Luther’s predecessors — other would-be reformers — didn’t have this technology, and worked in obscurity.
But there’s more to the Reformation than merely Luther’s access to mass communication. The printing press was a revolutionary invention, no doubt, which changed the world. But many people had access to printing presses. Why did Luther become so prominent? Because he had something to say.
The medium is important, but so is the content. Historian Jonathan Kay writes:
A simplified version of the Reformation that many people hold in their heads typically goes something like this: Disgusted by the corrupt sale of indulgences, Martin Luther rose up against the practices of the Roman Catholic Church. And thanks to Johannes Gutenberg’s printing press, he was able to get his message out quickly and widely.

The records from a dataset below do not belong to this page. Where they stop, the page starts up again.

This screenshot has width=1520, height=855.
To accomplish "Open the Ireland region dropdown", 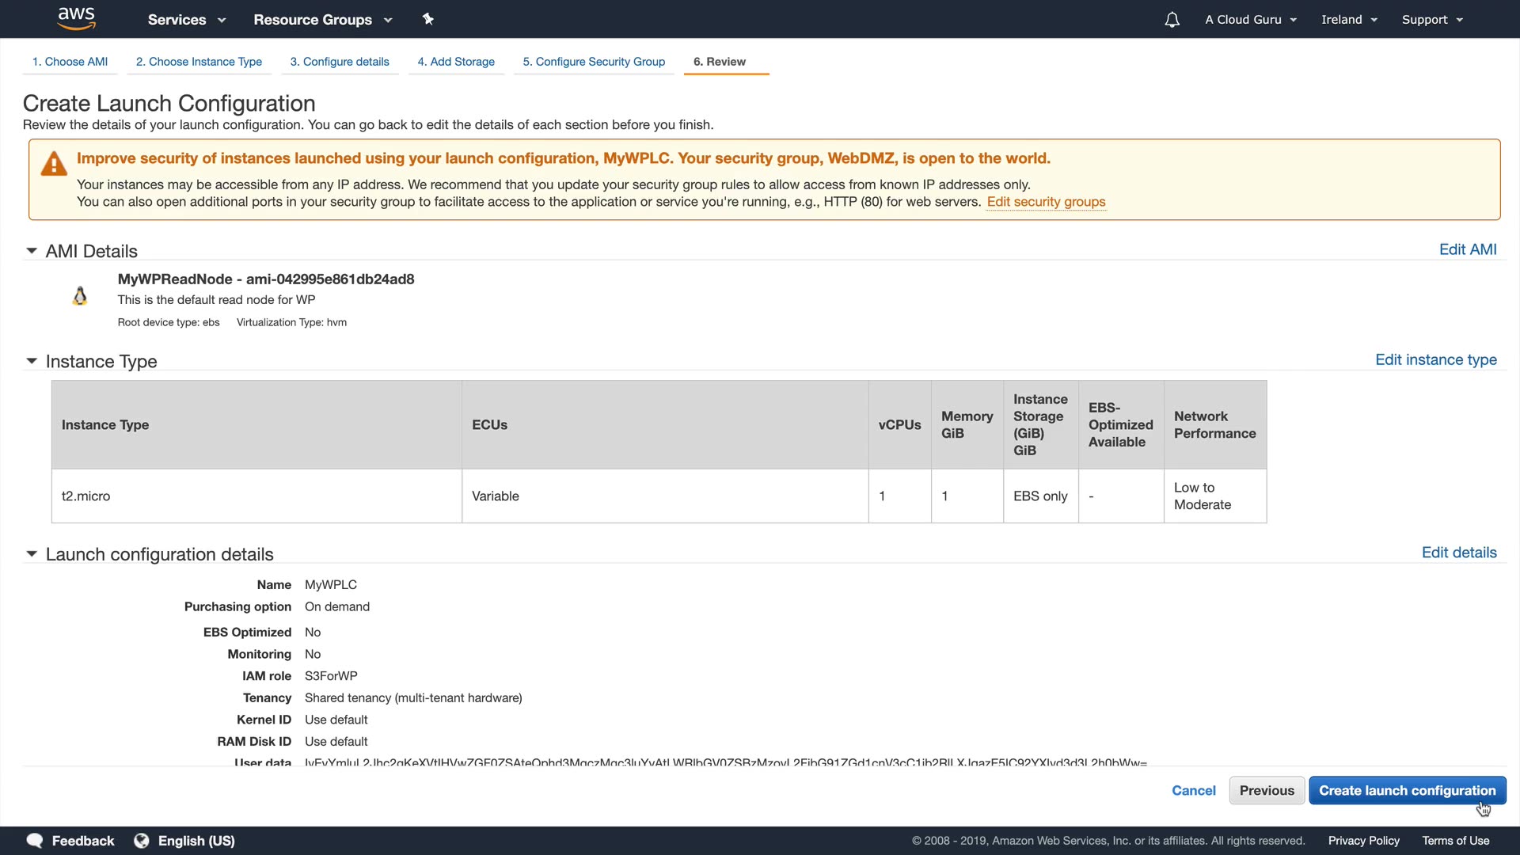I will pyautogui.click(x=1349, y=20).
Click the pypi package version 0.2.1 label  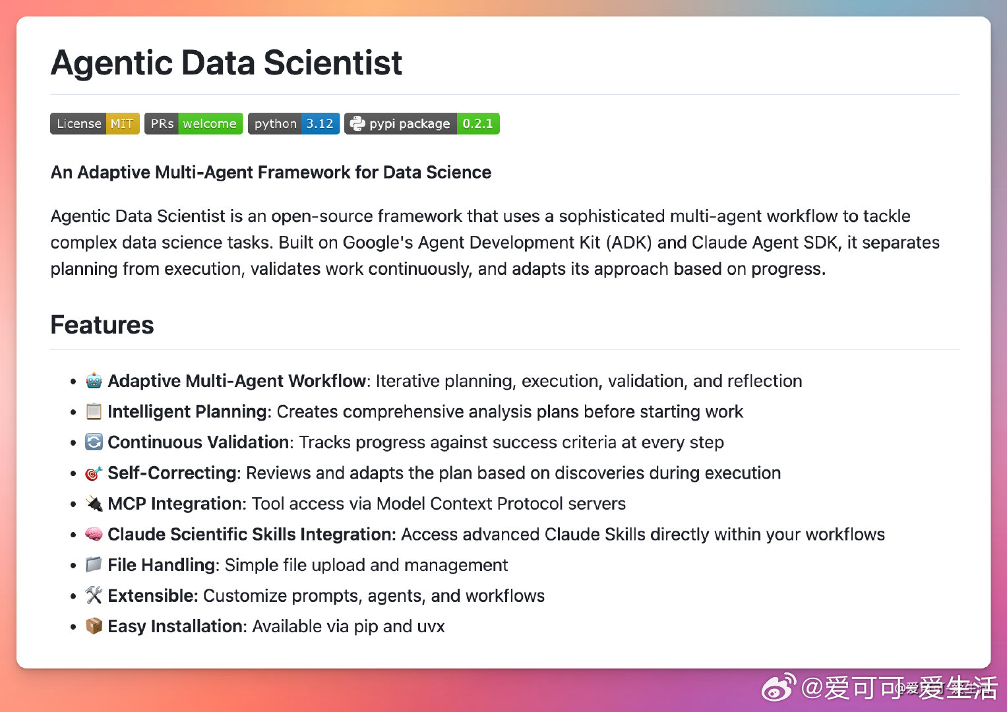coord(477,124)
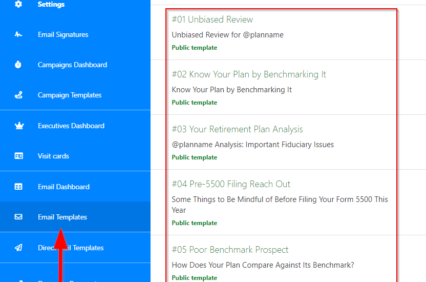Go to Campaigns Dashboard menu item

tap(72, 65)

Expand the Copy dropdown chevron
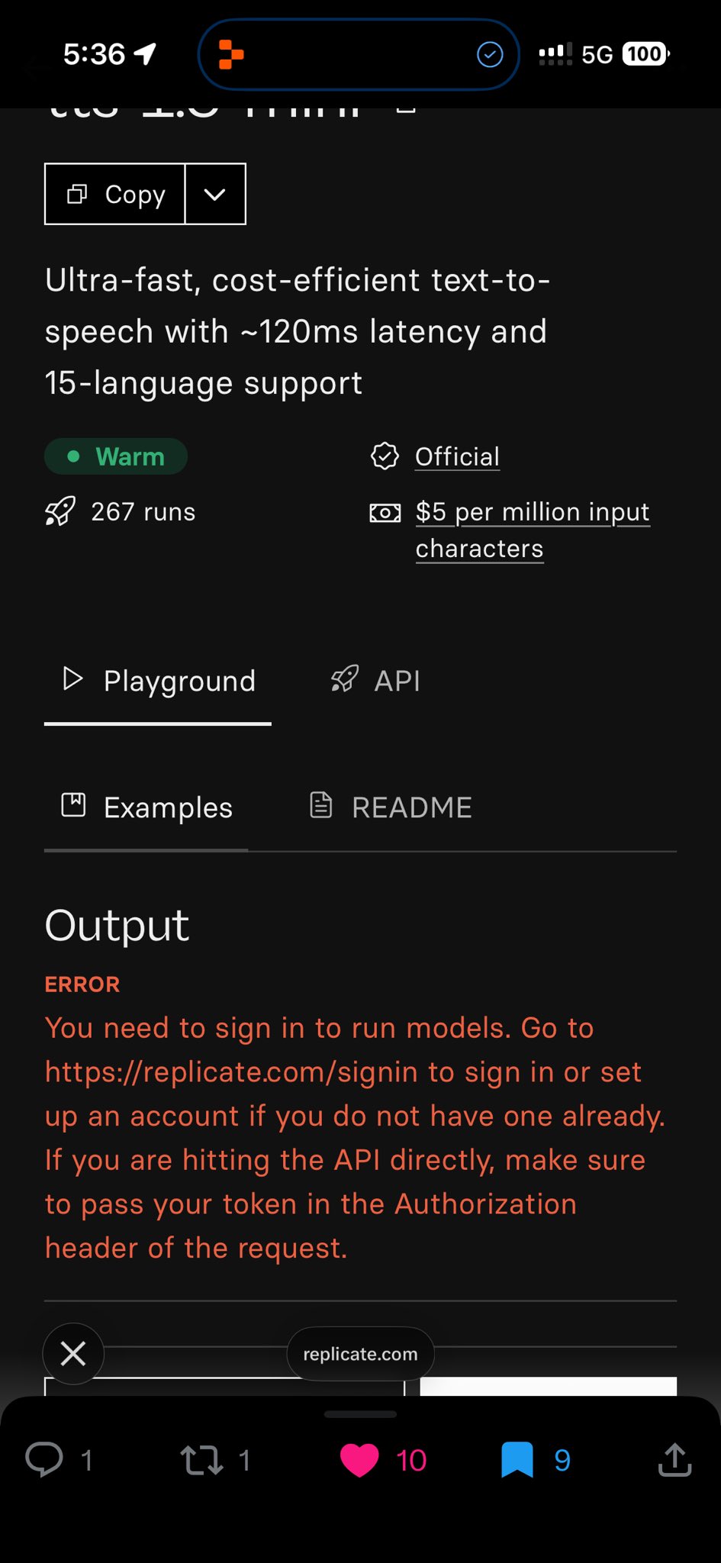tap(215, 194)
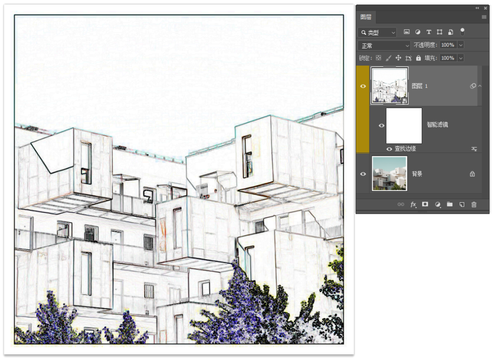Viewport: 495px width, 362px height.
Task: Open the Layers panel flyout menu
Action: coord(484,17)
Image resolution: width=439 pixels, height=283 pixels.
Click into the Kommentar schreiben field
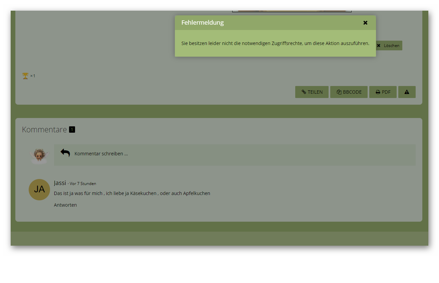click(x=234, y=154)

“In this way” Luther’s Reformation was “as much about a communications revolution as it is about a phase shift in Christian theology.”
“All that is true,” grants Kay, “but” scholars who “study the process by which Luther developed, refined and published his ideas,” find “another, overlapping truth.”
Luther had more to offer than contempt for a handful of dishonest priests who were exploiting the Roman Catholic system. Luther had a thought-out, systematic, articulated worldview.
While Luther was indeed able to leverage a communications technology unavailable to his reform-minded predecessors, he did the vast bulk of his work in isolation at the friary of the Hermits of St. Augustine. And even once he’d gone public, it took years for religious authorities to fully digest the importance of his ideas.
Luther spent hours, days, weeks, and months reading and reflecting. The Reformation was not a reflexive reaction to a corrupted system. It was the emergence of a new thought system, based on a careful analysis of the old thought system. Luther knew the Roman Catholic system well, and even admired parts of it. He could often explain it better than its defenders.
But he’d also analyzed its faults and flaws. He’d traced the ripple effects of those errors as they affected other parts of the system. He understood that systematic thought has to be rigorously and carefully thought out. Such thinking takes time, isolation, and long periods of silence.
Modern professional culture encourages collaboration through instant communication and globalized networks. But Luther’s legacy as one of history’s most influential thinkers shows us that there are certain epic projects — such as the systematic rethinking of foundational dogmas — that require time to mature and space to germinate before they are safe for universal exposure. Without that window, they die.
Luther was not obsessively quiet. He delivered insightful lectures and stirring sermons to large groups. He did not hide his thoughts: he published more handbills, fliers, broadside, songs, poems, and flysheets than any other person of his time or earlier.
His voluminous production was, however, the fruit of contemplation: hours spent alone, reading and thinking.
From Isaac Newton to Immanuel Kant to Albert Einstein, this pattern can be seen.
The lesson for the twenty-first century is this: collaboration is good, communication is good, but it is a necessary precondition for individuals to be able to clear their desks and minds, to focus without interruption, and to thoroughly explore their thought and their thought’s objects.
That is one of the many lessons that Luther’s Reformation still offers, five centuries later.